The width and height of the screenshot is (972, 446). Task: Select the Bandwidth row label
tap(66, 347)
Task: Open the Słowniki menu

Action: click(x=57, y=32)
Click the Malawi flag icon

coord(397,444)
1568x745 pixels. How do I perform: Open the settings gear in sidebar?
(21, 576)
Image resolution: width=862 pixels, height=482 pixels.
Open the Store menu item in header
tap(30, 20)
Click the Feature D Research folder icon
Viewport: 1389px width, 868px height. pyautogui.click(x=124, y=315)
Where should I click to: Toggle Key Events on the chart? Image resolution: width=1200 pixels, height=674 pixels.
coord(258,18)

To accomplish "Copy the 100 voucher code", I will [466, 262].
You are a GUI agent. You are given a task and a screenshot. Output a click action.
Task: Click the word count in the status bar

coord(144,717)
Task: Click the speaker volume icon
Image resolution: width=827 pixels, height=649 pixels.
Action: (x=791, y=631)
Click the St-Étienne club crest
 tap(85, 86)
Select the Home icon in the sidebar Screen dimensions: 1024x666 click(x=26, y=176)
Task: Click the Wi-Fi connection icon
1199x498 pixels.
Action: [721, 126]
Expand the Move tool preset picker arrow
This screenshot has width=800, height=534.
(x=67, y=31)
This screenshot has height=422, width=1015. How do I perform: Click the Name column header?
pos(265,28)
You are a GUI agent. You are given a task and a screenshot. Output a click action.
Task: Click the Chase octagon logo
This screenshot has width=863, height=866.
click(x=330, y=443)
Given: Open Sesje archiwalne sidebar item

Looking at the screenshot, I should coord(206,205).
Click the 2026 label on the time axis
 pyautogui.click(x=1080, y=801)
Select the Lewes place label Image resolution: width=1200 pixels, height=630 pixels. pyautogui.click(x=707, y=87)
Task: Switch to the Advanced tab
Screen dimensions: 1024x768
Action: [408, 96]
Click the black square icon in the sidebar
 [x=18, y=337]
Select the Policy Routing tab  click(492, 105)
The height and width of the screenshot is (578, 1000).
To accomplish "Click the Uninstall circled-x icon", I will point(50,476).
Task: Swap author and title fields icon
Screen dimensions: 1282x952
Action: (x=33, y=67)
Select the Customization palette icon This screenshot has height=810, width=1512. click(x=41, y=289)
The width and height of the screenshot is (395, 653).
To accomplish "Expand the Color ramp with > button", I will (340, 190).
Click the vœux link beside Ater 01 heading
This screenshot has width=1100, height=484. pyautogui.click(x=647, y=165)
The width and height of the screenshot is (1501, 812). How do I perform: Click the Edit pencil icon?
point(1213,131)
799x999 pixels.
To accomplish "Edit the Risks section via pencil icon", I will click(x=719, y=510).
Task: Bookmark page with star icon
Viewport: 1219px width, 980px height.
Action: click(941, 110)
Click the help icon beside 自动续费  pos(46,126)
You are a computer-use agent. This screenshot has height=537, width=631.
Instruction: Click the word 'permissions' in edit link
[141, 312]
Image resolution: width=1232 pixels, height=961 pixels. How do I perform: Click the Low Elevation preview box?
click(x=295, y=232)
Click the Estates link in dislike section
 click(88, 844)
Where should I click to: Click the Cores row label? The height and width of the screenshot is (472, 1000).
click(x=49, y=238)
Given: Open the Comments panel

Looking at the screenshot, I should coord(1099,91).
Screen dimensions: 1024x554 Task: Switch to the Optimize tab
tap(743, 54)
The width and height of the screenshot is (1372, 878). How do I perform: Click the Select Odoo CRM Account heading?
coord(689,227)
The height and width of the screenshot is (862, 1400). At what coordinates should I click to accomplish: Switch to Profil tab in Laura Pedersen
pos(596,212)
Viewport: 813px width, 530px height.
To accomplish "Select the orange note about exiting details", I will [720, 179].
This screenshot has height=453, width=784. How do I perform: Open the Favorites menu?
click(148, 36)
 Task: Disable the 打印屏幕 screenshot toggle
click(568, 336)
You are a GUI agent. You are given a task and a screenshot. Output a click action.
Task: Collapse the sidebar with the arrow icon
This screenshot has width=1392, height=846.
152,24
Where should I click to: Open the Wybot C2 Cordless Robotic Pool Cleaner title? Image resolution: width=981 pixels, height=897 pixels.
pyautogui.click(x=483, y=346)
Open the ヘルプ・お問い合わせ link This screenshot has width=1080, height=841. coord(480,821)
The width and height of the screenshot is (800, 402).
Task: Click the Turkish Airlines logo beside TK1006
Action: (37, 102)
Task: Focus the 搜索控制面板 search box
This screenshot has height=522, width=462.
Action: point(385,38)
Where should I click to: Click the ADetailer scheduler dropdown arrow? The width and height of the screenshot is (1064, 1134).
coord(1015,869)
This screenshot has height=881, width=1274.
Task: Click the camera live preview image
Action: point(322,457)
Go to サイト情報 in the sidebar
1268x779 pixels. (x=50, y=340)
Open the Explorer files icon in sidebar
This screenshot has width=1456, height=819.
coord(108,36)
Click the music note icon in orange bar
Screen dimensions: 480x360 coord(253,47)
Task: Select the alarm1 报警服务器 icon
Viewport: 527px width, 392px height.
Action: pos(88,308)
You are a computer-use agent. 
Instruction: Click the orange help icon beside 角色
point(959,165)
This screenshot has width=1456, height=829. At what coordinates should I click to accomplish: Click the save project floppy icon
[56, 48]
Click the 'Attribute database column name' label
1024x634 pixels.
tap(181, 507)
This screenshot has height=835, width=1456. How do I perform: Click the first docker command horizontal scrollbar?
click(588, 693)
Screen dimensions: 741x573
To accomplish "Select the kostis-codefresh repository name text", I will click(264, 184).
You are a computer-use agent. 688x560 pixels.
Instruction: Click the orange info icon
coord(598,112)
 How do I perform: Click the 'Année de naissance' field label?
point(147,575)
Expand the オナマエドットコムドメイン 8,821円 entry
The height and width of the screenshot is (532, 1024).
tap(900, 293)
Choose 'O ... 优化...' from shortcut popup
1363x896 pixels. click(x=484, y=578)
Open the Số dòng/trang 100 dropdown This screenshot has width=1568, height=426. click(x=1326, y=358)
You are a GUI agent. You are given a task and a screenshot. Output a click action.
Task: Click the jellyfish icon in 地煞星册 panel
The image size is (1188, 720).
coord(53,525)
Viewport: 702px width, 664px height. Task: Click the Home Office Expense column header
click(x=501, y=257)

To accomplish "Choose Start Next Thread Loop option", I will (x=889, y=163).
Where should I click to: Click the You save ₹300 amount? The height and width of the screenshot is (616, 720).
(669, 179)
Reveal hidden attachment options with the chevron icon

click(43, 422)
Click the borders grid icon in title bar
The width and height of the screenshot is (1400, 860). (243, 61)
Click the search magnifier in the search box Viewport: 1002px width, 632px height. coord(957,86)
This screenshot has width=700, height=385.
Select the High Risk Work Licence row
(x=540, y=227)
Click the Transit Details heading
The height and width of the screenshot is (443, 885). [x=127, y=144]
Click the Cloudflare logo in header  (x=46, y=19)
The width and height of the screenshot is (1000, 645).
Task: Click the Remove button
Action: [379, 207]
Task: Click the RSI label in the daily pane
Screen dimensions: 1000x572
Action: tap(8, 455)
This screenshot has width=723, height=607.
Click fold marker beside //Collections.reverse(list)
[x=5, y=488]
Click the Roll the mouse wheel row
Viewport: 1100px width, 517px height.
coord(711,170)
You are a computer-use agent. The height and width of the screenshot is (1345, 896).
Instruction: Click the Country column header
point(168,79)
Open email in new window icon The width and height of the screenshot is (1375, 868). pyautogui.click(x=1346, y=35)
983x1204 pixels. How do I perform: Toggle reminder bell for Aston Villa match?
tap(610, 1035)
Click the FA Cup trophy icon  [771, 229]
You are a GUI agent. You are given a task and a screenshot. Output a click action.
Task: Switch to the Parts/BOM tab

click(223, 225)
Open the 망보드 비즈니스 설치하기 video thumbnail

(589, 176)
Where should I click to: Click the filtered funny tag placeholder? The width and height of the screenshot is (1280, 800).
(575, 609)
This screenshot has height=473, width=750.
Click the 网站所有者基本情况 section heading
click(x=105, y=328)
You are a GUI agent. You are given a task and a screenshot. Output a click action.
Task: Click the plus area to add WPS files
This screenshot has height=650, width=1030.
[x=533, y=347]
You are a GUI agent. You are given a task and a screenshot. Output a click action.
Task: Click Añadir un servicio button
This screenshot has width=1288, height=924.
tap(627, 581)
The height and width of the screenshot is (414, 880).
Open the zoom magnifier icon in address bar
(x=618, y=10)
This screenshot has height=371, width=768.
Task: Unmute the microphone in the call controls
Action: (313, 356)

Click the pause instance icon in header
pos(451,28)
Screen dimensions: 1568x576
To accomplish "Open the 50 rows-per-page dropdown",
====
Written instruction:
Rewrite everything in the data from the line containing "Select the Customization" down to the line containing "will [720, 179].", replacing "star icon" with "star button" and leaving all else unchanged.

Written answer:
Select the Customization palette icon This screenshot has height=810, width=1512. click(x=41, y=289)
The width and height of the screenshot is (395, 653).
To accomplish "Expand the Color ramp with > button", I will (340, 190).
Click the vœux link beside Ater 01 heading
This screenshot has width=1100, height=484. pyautogui.click(x=647, y=165)
The width and height of the screenshot is (1501, 812). How do I perform: Click the Edit pencil icon?
point(1213,131)
799x999 pixels.
To accomplish "Edit the Risks section via pencil icon", I will click(x=719, y=510).
Task: Bookmark page with star button
Viewport: 1219px width, 980px height.
Action: click(941, 110)
Click the help icon beside 自动续费  pos(46,126)
You are a computer-use agent. This screenshot has height=537, width=631.
Instruction: Click the word 'permissions' in edit link
[141, 312]
Image resolution: width=1232 pixels, height=961 pixels. How do I perform: Click the Low Elevation preview box?
click(x=295, y=232)
Click the Estates link in dislike section
 click(88, 844)
Where should I click to: Click the Cores row label? The height and width of the screenshot is (472, 1000).
click(x=49, y=238)
Given: Open the Comments panel

Looking at the screenshot, I should coord(1099,91).
Screen dimensions: 1024x554 Task: Switch to the Optimize tab
tap(743, 54)
The width and height of the screenshot is (1372, 878). How do I perform: Click the Select Odoo CRM Account heading?
coord(689,227)
The height and width of the screenshot is (862, 1400). At what coordinates should I click to accomplish: Switch to Profil tab in Laura Pedersen
pos(596,212)
Viewport: 813px width, 530px height.
To accomplish "Select the orange note about exiting details", I will [720, 179].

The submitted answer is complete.